**Problem to work on:** Output exactly the lines from the one holding "Select the Qt Version value 5.15.12" through the final line of the entries.

· · · ·

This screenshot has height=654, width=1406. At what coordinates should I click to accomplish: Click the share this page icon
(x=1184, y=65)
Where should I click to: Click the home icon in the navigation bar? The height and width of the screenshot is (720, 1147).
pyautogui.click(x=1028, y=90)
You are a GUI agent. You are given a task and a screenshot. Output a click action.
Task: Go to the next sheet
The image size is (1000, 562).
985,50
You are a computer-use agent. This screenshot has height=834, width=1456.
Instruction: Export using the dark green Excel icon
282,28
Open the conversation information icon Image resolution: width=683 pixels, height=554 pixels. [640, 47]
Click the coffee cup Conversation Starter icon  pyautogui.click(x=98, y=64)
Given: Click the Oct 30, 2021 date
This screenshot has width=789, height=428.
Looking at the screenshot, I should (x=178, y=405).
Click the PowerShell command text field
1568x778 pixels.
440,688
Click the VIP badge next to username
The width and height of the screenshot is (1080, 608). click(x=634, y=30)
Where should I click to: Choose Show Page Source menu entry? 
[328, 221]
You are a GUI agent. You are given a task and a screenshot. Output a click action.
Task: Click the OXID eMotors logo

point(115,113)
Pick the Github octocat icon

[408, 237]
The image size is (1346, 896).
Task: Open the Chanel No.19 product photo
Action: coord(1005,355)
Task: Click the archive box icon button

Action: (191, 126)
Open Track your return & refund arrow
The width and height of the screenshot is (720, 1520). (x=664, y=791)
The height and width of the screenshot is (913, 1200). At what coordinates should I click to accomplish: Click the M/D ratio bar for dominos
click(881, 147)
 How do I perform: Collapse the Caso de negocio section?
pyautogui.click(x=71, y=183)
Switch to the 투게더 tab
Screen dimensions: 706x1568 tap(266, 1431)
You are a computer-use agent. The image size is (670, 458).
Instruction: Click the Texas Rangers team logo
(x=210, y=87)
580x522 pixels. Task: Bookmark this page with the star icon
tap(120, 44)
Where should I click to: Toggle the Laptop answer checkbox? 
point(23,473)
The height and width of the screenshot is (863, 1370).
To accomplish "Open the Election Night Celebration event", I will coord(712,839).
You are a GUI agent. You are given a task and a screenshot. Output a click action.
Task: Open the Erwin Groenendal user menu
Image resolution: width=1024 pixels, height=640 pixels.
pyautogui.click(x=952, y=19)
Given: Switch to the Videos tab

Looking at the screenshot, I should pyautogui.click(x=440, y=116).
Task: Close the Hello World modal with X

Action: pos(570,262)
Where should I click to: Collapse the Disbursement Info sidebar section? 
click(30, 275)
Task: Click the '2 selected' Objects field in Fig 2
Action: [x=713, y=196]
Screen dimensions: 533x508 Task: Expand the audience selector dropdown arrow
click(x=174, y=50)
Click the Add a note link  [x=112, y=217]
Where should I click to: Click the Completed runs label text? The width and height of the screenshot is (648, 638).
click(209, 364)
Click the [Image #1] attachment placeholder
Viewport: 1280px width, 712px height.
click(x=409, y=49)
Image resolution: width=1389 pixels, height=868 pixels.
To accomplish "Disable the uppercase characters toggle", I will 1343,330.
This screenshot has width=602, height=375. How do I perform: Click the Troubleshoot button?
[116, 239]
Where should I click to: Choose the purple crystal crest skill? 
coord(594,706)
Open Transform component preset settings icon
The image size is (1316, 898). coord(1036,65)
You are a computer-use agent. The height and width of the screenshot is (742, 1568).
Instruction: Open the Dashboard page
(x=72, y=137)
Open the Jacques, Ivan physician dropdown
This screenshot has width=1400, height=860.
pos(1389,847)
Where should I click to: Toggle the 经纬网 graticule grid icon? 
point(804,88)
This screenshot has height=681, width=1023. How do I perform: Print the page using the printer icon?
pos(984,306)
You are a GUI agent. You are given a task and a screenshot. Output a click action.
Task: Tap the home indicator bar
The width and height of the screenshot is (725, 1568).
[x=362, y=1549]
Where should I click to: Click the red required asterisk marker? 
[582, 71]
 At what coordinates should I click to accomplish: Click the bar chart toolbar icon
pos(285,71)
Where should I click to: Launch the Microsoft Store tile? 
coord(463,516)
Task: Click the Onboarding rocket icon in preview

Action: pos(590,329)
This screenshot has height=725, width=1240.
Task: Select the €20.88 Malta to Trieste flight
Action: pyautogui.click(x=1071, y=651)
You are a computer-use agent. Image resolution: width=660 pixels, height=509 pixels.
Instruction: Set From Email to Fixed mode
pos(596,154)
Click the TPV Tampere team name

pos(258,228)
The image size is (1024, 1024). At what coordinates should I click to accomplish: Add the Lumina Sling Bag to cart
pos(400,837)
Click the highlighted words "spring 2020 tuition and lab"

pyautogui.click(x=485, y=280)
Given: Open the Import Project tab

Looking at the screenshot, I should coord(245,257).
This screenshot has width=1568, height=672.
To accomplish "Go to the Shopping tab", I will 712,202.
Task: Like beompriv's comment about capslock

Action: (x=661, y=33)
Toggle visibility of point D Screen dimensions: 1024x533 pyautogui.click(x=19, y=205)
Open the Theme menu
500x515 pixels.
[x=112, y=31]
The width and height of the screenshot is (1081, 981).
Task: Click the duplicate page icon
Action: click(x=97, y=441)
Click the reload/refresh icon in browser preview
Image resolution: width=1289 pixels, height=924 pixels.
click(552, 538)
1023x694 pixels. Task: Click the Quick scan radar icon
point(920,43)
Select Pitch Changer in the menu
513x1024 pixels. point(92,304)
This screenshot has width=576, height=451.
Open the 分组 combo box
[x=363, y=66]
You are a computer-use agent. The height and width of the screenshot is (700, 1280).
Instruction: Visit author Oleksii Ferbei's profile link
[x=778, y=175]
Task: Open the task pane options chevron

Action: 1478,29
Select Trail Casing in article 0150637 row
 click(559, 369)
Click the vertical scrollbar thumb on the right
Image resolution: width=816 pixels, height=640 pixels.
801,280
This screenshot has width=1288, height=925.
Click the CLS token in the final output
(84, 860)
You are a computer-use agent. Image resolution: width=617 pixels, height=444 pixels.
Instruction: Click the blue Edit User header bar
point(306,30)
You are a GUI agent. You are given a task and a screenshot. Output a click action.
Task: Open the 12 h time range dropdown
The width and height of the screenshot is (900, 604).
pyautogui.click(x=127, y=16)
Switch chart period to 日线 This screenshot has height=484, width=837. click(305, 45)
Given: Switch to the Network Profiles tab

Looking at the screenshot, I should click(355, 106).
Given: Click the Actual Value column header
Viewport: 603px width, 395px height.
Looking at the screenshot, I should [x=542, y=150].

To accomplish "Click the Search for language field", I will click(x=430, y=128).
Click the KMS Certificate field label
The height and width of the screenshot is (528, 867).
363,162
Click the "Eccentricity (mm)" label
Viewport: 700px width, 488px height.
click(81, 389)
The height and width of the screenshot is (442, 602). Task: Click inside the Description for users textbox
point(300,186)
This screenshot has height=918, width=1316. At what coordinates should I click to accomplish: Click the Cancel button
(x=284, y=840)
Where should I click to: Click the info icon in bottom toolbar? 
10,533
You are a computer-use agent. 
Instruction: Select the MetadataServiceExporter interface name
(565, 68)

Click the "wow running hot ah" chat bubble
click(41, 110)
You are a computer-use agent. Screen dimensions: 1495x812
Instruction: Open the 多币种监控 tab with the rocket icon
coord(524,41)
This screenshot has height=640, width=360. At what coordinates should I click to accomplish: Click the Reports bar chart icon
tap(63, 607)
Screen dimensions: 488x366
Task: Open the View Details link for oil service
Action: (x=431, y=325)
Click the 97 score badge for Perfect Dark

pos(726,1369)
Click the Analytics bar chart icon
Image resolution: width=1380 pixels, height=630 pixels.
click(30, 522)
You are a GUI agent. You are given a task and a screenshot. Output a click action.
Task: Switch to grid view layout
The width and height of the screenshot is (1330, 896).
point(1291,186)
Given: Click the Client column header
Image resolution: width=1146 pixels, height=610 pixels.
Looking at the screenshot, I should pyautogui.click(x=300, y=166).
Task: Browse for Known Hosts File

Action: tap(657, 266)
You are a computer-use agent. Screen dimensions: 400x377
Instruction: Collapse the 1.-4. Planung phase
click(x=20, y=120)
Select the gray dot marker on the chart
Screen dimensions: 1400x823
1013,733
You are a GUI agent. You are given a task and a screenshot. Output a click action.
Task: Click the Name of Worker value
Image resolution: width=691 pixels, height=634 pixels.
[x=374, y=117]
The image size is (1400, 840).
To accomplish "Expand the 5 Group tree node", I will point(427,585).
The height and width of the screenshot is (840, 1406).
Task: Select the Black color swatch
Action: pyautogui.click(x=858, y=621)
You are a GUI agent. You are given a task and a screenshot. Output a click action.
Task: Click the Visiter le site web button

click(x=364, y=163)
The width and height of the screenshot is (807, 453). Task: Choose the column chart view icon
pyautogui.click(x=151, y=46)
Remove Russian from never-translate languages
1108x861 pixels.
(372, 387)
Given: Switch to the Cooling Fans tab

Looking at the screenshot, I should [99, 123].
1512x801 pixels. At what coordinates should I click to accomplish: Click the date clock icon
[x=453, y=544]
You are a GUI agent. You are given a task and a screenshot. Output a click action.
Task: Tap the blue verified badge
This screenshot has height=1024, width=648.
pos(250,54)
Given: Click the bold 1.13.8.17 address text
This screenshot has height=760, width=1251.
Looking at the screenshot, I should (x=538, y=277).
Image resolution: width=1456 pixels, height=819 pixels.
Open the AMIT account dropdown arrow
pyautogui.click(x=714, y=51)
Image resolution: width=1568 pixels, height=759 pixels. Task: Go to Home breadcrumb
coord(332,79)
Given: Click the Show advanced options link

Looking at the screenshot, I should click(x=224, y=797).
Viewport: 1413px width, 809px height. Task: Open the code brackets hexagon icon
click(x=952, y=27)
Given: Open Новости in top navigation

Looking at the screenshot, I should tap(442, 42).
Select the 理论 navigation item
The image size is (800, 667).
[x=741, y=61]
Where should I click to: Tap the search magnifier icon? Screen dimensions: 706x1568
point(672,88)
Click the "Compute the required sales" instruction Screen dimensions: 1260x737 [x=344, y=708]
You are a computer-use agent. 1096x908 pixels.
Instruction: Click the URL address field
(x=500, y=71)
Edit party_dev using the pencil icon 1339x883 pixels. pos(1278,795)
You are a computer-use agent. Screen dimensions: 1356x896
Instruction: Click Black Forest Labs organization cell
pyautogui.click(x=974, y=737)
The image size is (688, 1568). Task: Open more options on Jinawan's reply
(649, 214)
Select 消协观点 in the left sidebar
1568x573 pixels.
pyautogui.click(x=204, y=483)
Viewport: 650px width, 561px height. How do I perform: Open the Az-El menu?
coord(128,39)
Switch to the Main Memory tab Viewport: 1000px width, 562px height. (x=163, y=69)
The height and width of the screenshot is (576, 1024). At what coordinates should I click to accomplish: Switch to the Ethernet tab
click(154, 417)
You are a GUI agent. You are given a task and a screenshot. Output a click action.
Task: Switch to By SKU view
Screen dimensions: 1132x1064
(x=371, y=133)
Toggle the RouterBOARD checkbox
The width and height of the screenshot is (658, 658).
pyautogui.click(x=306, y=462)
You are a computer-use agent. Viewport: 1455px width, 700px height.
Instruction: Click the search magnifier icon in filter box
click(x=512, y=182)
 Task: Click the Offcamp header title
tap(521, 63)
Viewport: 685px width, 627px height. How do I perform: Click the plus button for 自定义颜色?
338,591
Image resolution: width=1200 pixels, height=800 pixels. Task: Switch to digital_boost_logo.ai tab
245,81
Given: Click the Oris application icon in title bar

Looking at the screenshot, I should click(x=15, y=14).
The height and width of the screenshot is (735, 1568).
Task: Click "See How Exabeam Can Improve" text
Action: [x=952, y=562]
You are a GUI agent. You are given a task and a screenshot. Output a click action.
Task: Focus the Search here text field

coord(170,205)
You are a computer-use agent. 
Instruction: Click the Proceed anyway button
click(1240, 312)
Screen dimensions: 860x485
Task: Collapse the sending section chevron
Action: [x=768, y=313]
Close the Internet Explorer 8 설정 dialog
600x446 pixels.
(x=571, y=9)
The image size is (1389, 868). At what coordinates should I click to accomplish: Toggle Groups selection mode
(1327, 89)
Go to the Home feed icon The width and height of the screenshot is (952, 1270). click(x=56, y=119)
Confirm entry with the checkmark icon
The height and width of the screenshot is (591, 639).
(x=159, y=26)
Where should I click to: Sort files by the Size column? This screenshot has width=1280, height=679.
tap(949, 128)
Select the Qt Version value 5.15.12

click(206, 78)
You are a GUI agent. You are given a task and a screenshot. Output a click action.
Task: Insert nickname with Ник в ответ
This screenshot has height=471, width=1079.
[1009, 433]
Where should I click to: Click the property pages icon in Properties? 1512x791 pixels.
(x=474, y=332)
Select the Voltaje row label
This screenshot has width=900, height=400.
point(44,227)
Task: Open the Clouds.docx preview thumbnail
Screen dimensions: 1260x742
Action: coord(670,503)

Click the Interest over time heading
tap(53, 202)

· · · ·

**Answer to this task:**
Select the Qt Version value 5.15.12

click(206, 78)
You are a GUI agent. You are given a task and a screenshot. Output a click action.
Task: Insert nickname with Ник в ответ
This screenshot has height=471, width=1079.
[1009, 433]
Where should I click to: Click the property pages icon in Properties? 1512x791 pixels.
(x=474, y=332)
Select the Voltaje row label
This screenshot has width=900, height=400.
point(44,227)
Task: Open the Clouds.docx preview thumbnail
Screen dimensions: 1260x742
Action: coord(670,503)

Click the Interest over time heading
tap(53, 202)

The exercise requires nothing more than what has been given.